## WHAT THE TASK REQUIRES
The result should be the lines from the one holding "Open the monitor color depth strip module" to the final line of the records below, repeated exactly and with no pictures.

## SOURCE RECORDS
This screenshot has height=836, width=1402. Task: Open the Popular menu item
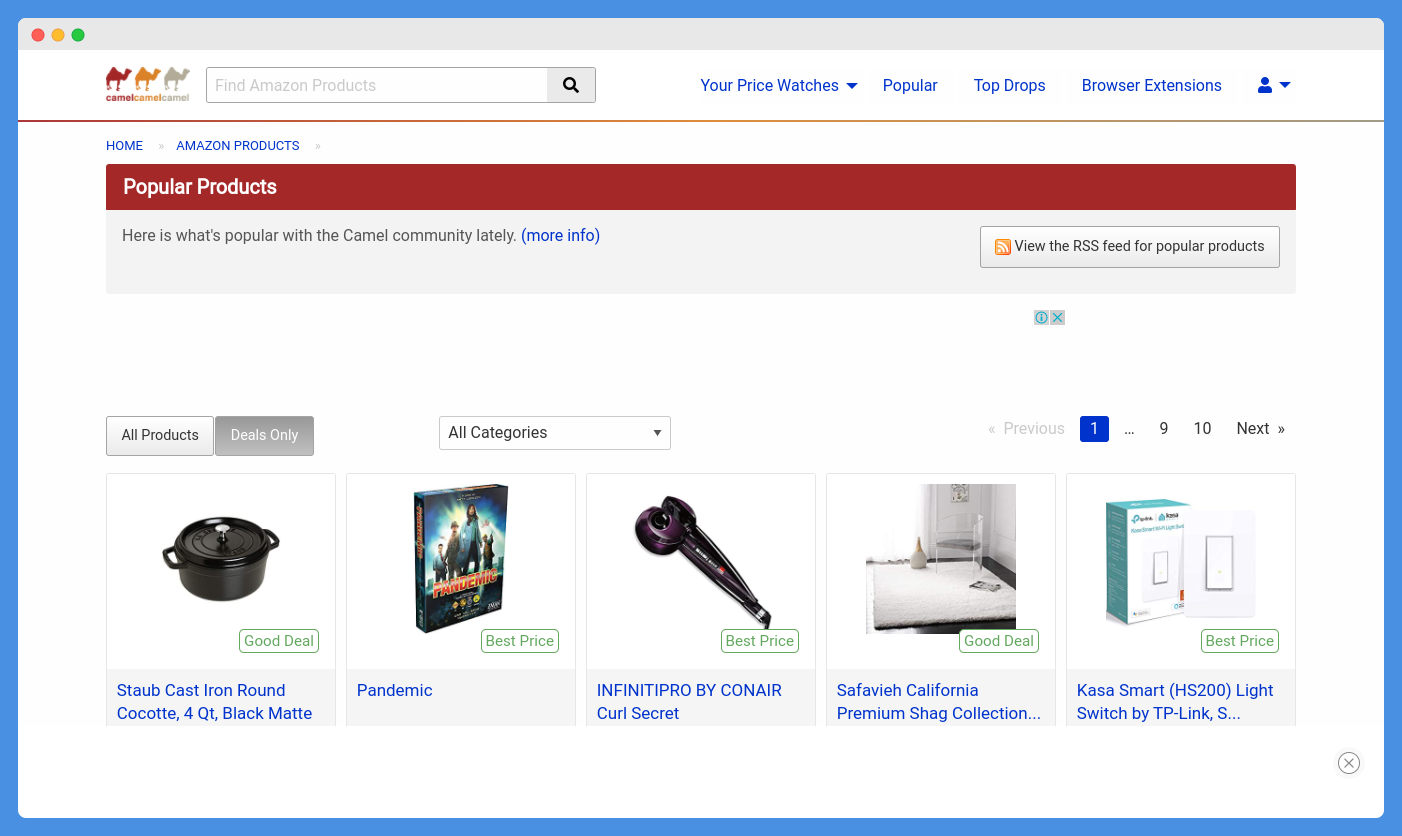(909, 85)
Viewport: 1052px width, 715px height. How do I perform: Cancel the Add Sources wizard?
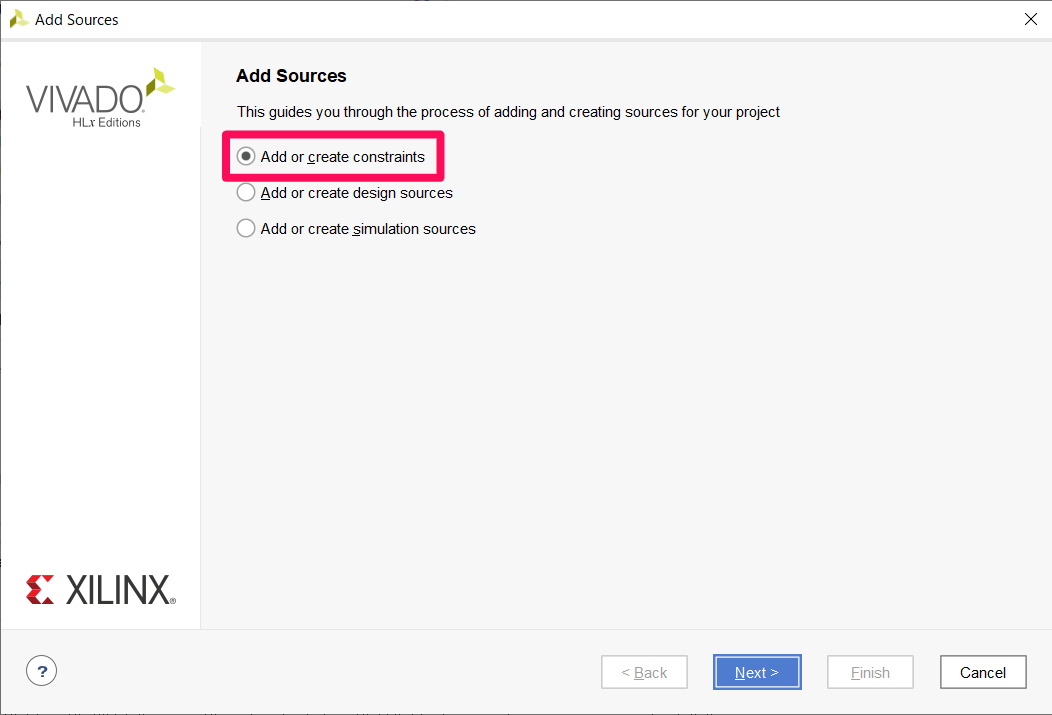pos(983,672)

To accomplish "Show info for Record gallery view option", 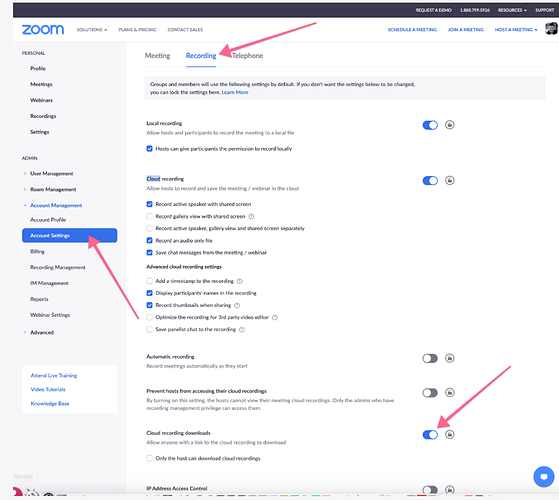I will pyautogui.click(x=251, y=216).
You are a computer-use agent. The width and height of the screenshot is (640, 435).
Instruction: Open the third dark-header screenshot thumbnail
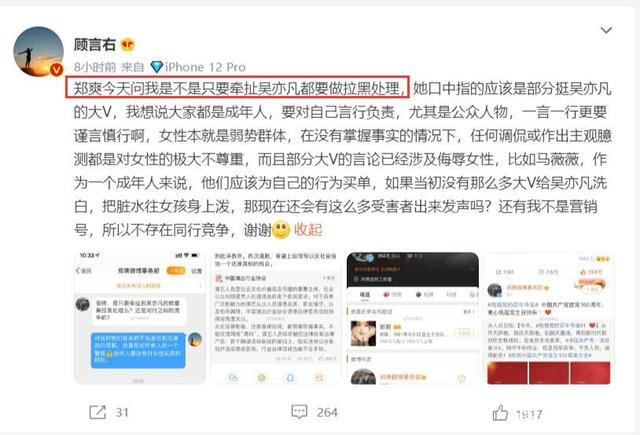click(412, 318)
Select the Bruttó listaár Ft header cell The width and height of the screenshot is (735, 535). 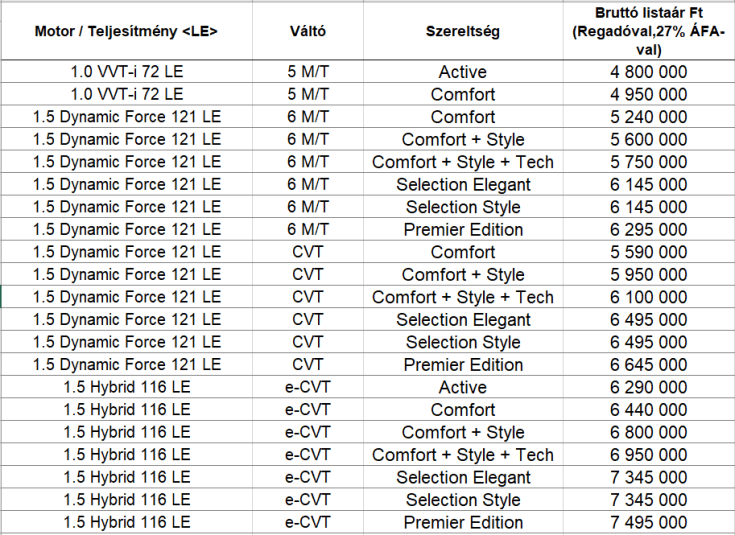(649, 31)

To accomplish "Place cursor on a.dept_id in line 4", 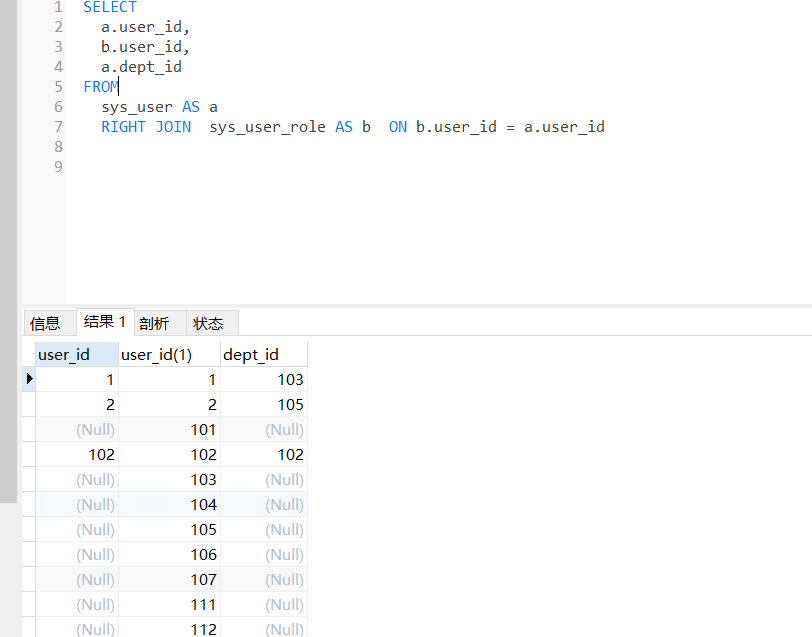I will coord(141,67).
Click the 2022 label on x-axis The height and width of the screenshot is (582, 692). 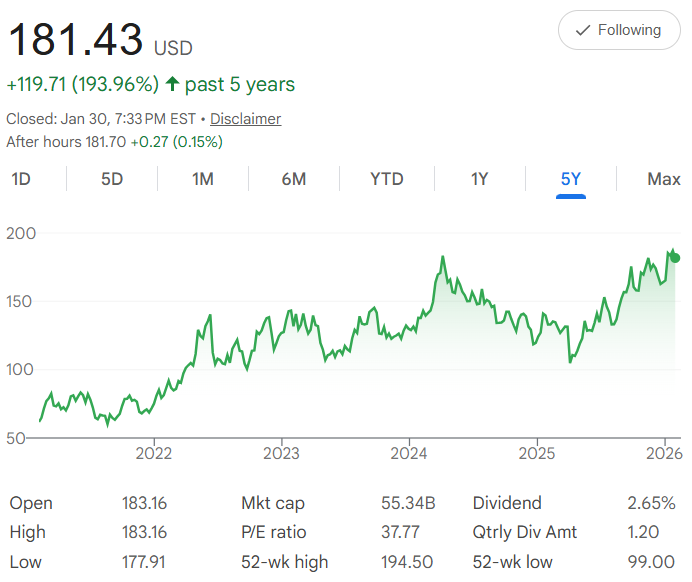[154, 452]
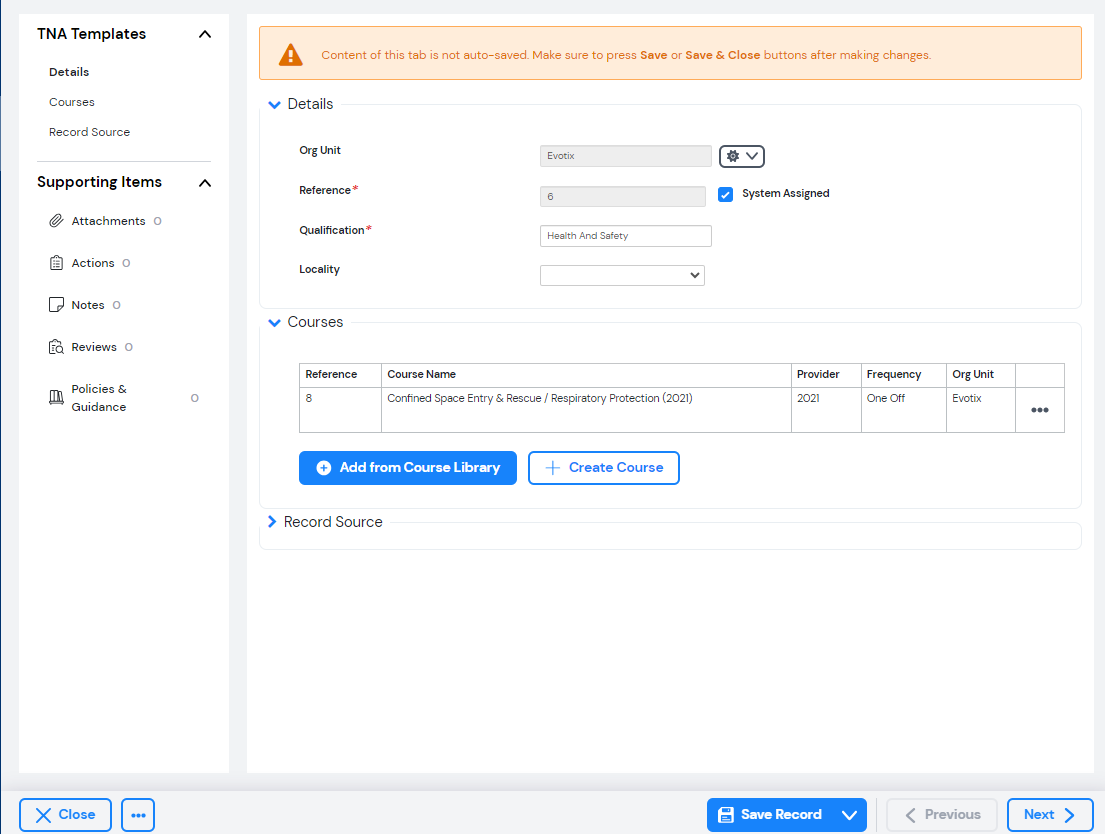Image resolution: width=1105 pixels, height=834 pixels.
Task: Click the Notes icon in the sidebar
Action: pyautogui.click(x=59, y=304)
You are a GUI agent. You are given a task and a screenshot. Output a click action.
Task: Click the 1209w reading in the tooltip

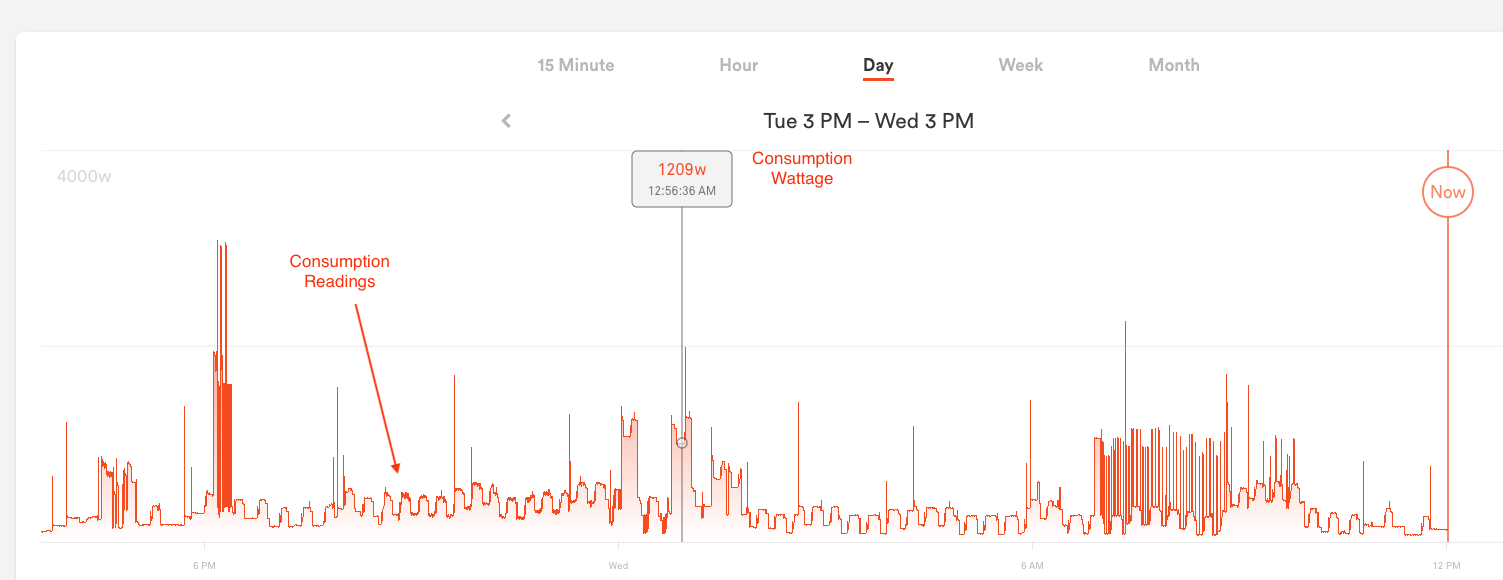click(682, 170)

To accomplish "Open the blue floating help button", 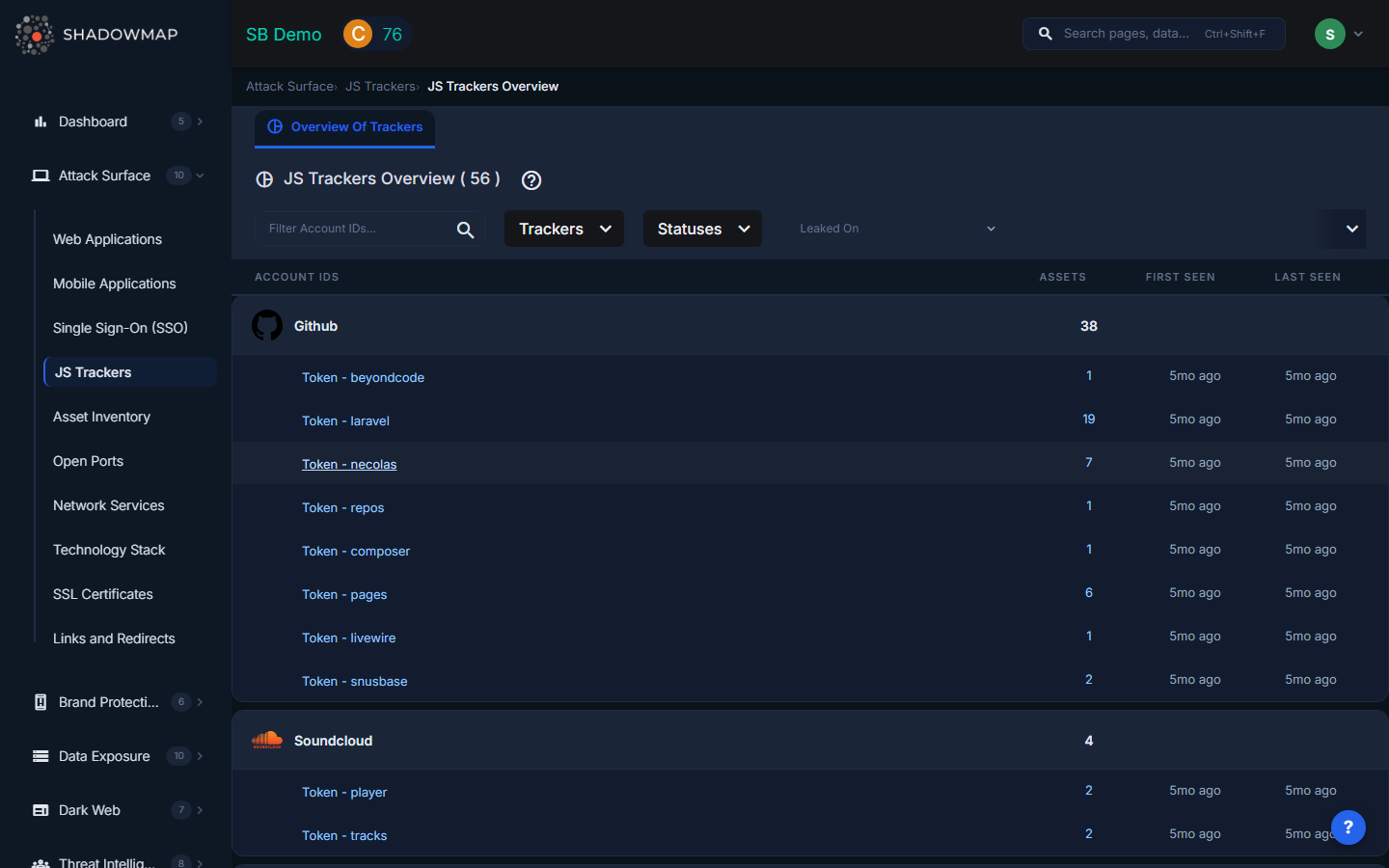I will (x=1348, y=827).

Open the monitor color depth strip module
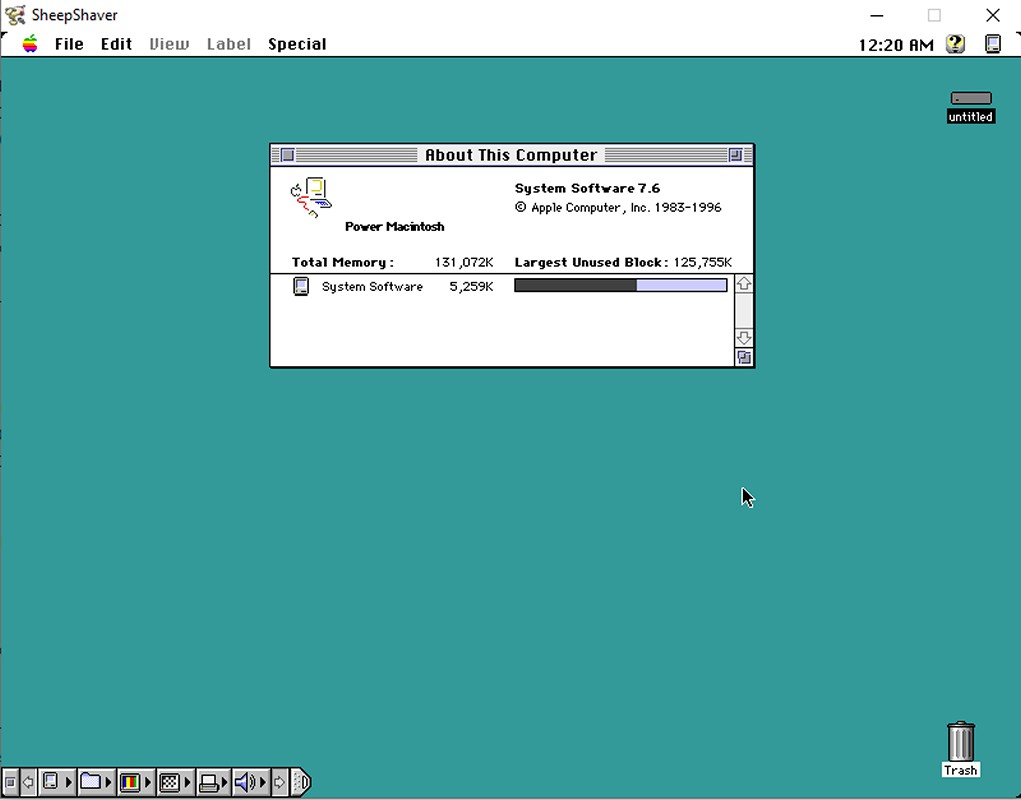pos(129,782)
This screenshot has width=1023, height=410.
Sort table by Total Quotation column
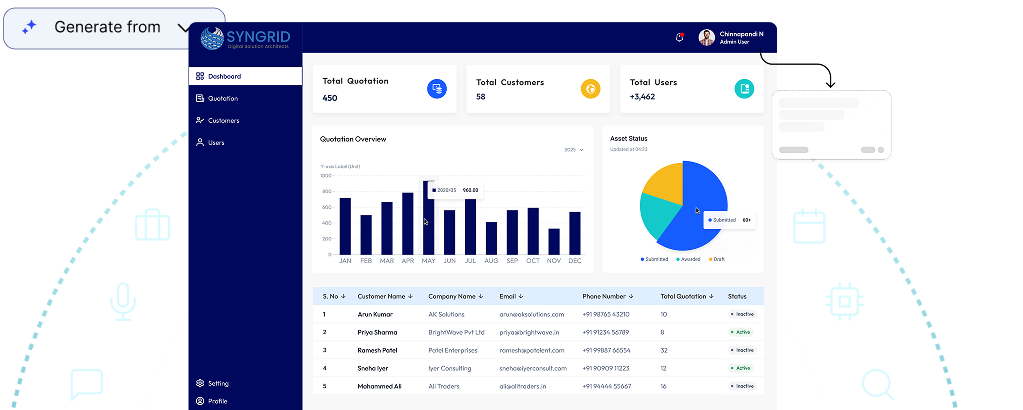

## ANSWER TO THIS TASK
Open the monitor color depth strip module
pos(129,782)
This screenshot has width=1023, height=410.
Sort table by Total Quotation column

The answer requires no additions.